For starters, Mary was excommunicated by her own bishop — making her among the very few who have gone from one-time outcast to halo.

Thumbnail bio: Mary, the daughter of Scottish immigrants, founded the Sisters of St. Joseph of the Sacred Heart in Adelaide in 1867, specifically to help Australia’s poor and neglected Catholics and to educate their children.

Strong-willed, she clashed often with the Church’s male hierarchy, most notably over her insistence on maintaining direct authority over the 60 sisters in her order — free to assign them as she thought best, to schools and orphanages and women’s refuges — rather than put them at the bishop’s disposal.

In 1871, Mary was excommunicated for supposed disobedience, the harshest punishment available to the Church, an extraordinary move against the founder of a religious order, meaning she was denied sacraments.

Five months later, on his deathbed, the bishop rescinded his excommunication. Yet in 1985, more internal politics saw Mary deposed as Mother General. Not until 14 years later were the Josephite sisters allowed to elect her back into that position.

Over the last year, as Australians prepared for Mary’s canonization, the national media did excellent investigative work sifting through church documents to determine why this admittedly maverick nun got into so much trouble with her purple mitre-clad bosses.

The evidence is overwhelming: Mary had uncovered a case of sexual abuse by a parish priest and, along with her Josephite sorority, demanded the bishop take disciplinary action. The bishop did, in fact, remove that cleric. But his second-in-command — apparently outraged by the humiliation this caused and nursing a grudge against Mary — used his influence with the bishop to have her ejected from the Church.

This is now the widely accepted version of events. A documentary about Mary MacKillop was recently televised in Australia wherein her former postulator — the person who makes the case for canonization — saying: “Priests being annoyed that somebody had uncovered it — that would probably be the way of describing it — and being so angry that the destruction of the Josephites was decided on.”

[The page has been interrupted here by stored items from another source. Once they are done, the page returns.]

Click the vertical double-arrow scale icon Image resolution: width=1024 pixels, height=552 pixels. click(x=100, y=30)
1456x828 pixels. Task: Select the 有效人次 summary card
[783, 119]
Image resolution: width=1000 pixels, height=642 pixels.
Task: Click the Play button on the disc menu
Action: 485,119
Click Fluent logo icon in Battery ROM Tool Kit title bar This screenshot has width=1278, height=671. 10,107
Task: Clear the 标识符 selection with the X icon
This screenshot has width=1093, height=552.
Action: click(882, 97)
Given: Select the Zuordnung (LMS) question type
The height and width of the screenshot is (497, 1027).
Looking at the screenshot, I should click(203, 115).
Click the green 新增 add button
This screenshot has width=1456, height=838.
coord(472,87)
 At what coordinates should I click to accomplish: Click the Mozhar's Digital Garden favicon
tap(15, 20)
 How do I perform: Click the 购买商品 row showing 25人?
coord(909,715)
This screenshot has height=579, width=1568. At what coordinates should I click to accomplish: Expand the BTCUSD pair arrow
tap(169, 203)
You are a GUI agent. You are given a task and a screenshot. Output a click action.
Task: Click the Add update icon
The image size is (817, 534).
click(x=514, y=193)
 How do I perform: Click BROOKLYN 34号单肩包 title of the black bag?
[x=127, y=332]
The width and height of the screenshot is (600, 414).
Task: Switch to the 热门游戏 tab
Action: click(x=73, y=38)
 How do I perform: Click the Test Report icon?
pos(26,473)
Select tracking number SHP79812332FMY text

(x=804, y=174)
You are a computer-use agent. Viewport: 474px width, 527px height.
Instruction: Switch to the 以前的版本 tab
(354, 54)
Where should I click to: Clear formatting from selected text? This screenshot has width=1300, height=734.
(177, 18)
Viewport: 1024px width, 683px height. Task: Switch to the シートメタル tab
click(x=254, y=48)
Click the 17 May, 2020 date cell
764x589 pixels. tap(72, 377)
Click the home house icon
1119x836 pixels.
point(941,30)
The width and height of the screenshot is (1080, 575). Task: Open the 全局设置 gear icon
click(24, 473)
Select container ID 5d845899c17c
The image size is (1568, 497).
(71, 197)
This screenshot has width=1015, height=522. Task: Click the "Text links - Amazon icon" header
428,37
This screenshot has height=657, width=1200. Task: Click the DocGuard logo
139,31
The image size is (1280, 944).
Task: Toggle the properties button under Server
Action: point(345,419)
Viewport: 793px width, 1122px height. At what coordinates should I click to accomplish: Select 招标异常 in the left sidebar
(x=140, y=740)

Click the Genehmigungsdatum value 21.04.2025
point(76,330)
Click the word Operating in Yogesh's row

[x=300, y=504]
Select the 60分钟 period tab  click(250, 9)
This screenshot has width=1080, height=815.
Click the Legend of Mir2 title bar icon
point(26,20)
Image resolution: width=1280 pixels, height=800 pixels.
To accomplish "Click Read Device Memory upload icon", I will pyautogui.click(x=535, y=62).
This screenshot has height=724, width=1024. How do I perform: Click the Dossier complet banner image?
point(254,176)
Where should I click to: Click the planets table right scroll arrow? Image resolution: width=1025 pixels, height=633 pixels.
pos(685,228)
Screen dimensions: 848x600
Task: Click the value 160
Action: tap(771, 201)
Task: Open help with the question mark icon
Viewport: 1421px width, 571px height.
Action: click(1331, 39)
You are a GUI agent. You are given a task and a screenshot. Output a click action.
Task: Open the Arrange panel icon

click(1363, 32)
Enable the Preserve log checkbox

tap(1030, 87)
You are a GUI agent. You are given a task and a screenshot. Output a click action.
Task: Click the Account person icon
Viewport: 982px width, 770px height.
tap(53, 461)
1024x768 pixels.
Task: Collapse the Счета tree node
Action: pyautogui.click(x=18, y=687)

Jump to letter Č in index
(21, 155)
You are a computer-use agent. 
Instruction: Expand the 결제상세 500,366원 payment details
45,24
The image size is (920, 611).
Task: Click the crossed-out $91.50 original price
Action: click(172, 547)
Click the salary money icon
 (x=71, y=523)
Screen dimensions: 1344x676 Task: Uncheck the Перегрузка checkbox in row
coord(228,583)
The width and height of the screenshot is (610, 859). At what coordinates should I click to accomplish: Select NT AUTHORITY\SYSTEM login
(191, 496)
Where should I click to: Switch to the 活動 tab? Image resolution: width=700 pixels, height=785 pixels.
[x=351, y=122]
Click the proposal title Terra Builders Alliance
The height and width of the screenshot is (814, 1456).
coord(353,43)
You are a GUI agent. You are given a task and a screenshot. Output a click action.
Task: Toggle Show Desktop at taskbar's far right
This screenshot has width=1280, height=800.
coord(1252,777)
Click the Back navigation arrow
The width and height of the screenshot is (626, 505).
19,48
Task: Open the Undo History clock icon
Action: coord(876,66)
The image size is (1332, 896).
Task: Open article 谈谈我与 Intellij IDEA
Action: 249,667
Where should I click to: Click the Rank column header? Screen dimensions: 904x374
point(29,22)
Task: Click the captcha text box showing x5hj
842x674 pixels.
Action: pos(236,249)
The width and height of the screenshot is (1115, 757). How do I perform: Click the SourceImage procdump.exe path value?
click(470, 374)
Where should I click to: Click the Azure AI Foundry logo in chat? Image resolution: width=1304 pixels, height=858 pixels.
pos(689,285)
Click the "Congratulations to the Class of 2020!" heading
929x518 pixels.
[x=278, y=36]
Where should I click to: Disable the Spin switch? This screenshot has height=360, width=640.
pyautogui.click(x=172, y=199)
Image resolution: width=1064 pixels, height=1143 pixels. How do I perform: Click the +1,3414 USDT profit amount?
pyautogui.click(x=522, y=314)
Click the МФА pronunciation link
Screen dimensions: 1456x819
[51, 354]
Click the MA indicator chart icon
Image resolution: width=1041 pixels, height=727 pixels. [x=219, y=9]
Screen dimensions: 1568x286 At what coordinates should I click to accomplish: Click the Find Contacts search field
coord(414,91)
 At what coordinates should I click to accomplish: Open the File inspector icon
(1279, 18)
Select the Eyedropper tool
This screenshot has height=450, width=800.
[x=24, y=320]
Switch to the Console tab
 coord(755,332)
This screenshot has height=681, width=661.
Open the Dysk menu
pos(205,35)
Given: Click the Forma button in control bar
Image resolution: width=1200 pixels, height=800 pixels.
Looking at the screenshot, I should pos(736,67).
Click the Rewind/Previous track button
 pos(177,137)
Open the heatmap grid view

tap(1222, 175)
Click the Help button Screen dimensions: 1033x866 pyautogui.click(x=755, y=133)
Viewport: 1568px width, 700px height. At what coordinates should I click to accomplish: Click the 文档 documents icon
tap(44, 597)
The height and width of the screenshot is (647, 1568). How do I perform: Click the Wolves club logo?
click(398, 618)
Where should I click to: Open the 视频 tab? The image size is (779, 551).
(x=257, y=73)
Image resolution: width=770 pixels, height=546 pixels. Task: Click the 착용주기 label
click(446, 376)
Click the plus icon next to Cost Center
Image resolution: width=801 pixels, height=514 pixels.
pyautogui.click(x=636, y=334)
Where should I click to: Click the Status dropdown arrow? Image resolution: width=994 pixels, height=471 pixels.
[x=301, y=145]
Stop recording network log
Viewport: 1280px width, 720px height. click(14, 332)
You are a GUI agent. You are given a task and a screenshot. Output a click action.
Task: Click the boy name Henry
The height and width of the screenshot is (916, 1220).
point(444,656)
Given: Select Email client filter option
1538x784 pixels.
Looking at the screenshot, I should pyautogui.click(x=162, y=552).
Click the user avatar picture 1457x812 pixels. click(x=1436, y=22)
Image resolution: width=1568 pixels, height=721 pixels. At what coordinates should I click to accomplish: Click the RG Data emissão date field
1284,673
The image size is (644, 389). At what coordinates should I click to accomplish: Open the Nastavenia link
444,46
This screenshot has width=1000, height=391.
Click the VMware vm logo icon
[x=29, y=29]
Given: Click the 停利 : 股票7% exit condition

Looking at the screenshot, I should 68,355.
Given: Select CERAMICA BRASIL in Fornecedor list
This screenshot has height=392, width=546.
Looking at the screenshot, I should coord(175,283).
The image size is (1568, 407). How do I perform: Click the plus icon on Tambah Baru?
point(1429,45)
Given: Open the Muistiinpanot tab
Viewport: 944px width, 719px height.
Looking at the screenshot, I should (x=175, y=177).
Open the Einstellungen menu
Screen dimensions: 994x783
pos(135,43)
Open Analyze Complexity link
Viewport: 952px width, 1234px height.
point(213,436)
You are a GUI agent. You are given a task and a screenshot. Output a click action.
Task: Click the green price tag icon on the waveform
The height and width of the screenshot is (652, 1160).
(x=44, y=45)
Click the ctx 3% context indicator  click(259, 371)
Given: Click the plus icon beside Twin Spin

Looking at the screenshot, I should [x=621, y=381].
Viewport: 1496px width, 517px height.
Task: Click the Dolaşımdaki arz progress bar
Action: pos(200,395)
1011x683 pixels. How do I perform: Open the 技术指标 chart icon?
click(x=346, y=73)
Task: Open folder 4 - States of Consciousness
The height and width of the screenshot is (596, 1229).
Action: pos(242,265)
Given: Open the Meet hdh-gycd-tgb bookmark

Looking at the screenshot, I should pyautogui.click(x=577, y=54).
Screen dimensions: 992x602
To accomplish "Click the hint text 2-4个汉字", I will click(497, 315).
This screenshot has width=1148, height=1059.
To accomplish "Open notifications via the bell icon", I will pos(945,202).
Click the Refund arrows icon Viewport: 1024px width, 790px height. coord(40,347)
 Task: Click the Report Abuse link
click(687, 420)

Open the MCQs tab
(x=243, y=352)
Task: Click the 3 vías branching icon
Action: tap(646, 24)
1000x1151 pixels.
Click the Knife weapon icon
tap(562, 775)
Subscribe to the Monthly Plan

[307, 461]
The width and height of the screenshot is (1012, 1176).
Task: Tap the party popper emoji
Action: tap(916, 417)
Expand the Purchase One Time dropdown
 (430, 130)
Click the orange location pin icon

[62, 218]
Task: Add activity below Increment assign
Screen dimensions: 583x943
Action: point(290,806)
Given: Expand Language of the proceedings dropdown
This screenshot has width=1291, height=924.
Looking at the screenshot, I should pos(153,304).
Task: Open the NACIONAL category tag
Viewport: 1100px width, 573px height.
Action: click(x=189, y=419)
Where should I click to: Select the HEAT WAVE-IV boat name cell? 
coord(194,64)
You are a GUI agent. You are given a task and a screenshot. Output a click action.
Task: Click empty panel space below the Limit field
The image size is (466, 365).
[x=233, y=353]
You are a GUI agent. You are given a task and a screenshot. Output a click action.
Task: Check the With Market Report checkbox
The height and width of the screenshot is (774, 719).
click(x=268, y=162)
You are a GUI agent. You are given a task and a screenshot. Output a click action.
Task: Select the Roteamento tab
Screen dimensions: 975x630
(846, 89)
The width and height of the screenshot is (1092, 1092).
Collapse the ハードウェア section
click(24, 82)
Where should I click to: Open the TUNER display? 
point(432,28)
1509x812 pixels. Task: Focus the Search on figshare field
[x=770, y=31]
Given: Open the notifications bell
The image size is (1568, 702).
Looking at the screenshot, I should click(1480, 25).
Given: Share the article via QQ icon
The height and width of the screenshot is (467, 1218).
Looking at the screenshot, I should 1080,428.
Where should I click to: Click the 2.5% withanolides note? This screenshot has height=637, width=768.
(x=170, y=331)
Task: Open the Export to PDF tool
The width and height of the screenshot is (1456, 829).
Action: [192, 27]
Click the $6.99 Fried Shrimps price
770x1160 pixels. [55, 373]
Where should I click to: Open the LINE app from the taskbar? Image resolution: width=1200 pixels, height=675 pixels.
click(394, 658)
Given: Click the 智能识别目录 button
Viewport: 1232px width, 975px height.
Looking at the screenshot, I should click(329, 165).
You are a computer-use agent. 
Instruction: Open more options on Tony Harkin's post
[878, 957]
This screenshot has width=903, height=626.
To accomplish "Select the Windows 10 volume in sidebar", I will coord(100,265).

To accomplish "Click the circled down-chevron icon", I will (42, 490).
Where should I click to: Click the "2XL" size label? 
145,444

A statement from the Sisters of St. Joseph confirmed that the documentary’s reports were “consistent with” studies of the event.

In Australia, victims of sex abuse are already praying to Mary as their patron saint, whether the Vatican makes it so or not. Traditionally, a patron saint is the one who prays for petitioners in heaven, with some element of their personal life on Earth making them particularly relevant to the faithful, their go-to saint.

It has been a bad year for the Church, deluged with reports emerging — both alleged and proven — of sexual abuse by clergy in recent decades, especially in Germany, Ireland and the U.S.; offenders simply moved to a different diocese; and huge payments made to guarantee silence from victims. The misconduct reaches right down into Benedict’s own diocese from bishop days. Further, he was the Vatican’s disciplinarian-in-chief before becoming Pope.

Benedict, under pressure, apologized for what he called “sin inside the church.” While offenders may only account for a tiny percentage of priests and brothers, the Vatican’s mishandling of this rot has brought the Church into even more disrepute.

Children have been harmed, betrayed and scarred for life, the Church bringing the full weight of its institutional authority to keep victims and their families quiet, with untold millions spent on buying non-disclosure agreements.

In Canada, the Congregation of the Holy Cross — whence came Brother Andre, canonized along with Mary MacKillop on the weekend — is also embroiled in scandal, under police investigation for allegations of sexual abuse and a cover-up at Montreal’s private College Notre Dame dating back to the 1960s and 70s.

“We’re dealing with it,” Father Claude Grou, rector of St. Joseph’s Oratory and Rome-based superior general of the congregation from 1986 to 1998 told the Star recently.

“It is being studied by lawyers for the diocese.

“We have to be humble enough to accept that mistakes have been made. Yes, things could have been done better. But I think we need to recognize that good and bad exist in religious orders and in the Church.”

Like Brother Andre, Mary MacKillop was always on the side of the angels.